Today, the transportation sector is the leading source of greenhouse gas emissions in the United States, as well as a significant emitter of nitrogen oxides, particulate matter, and other air toxins that contribute to negative health impacts and climate change. There are many solutions for reducing the emissions from this sector, including increasing access to public transit, bike lanes, and sidewalks. But in areas where these options are not available or feasible, electrifying the transportation sector is the most energy-efficient solution for passenger cars, transit, and freight.
All-electric vehicles (EVs) are powered solely by electricity. Based on energy inputs and outputs, EVs are three to four times more efficient than gasoline vehicles. EVs utilize more than three-fourths of the energy in electricity to power the vehicle, while conventional gasoline vehicles use less than a quarter of the energy in gasoline. Electricity is also produced domestically, reducing the need to import oil and saving the additional energy for transporting fuel.
EVs also have lower lifecycle emissions, better vehicle performance, and lower operational and maintenance costs. They often score highly on ACEEE’s annual GreenerCars ranking because of their energy efficiency and low lifecycle costs. One mile driven in an EV costs approximately one-third less than the same distance driven in a conventional gasoline vehicle.
Beyond the cost and resource savings and emissions reduction, EVs can play a pivotal role in making our electricity system more efficient and lowering overall energy costs. Electricity use is projected to increase by more than two-thirds through 2040, including more than half of the growth in the demand for electricity expected from residential, commercial, and public buildings. An increase in the number of EVs will put even more demand on the electricity grid.
However, as the number of EVs grows, they will offer multiple advantages to consumers, utilities, and communities. To ensure the most efficient and effective integration of EVs, utility companies should include EV load projections in planning and develop charging programs that will best utilize EVs as a resource.
In planning for load growth, EVs should be charged when electricity demand and costs are low. Specific electricity rates, such as a time-of-use rate, can incentivize drivers to charge at specific times and avoid charging at peak times. This helps avoid pressure on the grid particularly at high demand times, such as hot summer days, and keeps costs low for the customer and the utility.

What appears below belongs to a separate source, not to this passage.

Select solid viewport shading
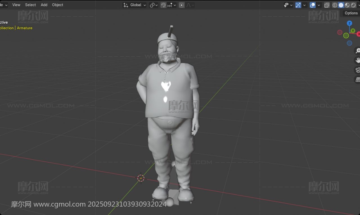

EVs serve as a flexible resource and can be used as energy storage, provide additional protection to the grid in case of emergencies, and help support the increasing integration of renewable energy into the power system. Utilities can develop rates and managed charging programs that signal to customers when EV charging is optimal. Managed charging programs are not yet widely used, but the benefits of them increase significantly as more EVs enter the market. Integrating more EV infrastructure in buildings provides load flexibility and reduces the demand for generating electricity, lowering utility costs and customer rates.
The direct efficiency advantages of EVs paired with their capacity to better use the utility grid means improved public health, air quality, and economy. Learn more about EVs and their benefits from the Electric Power Research Institute.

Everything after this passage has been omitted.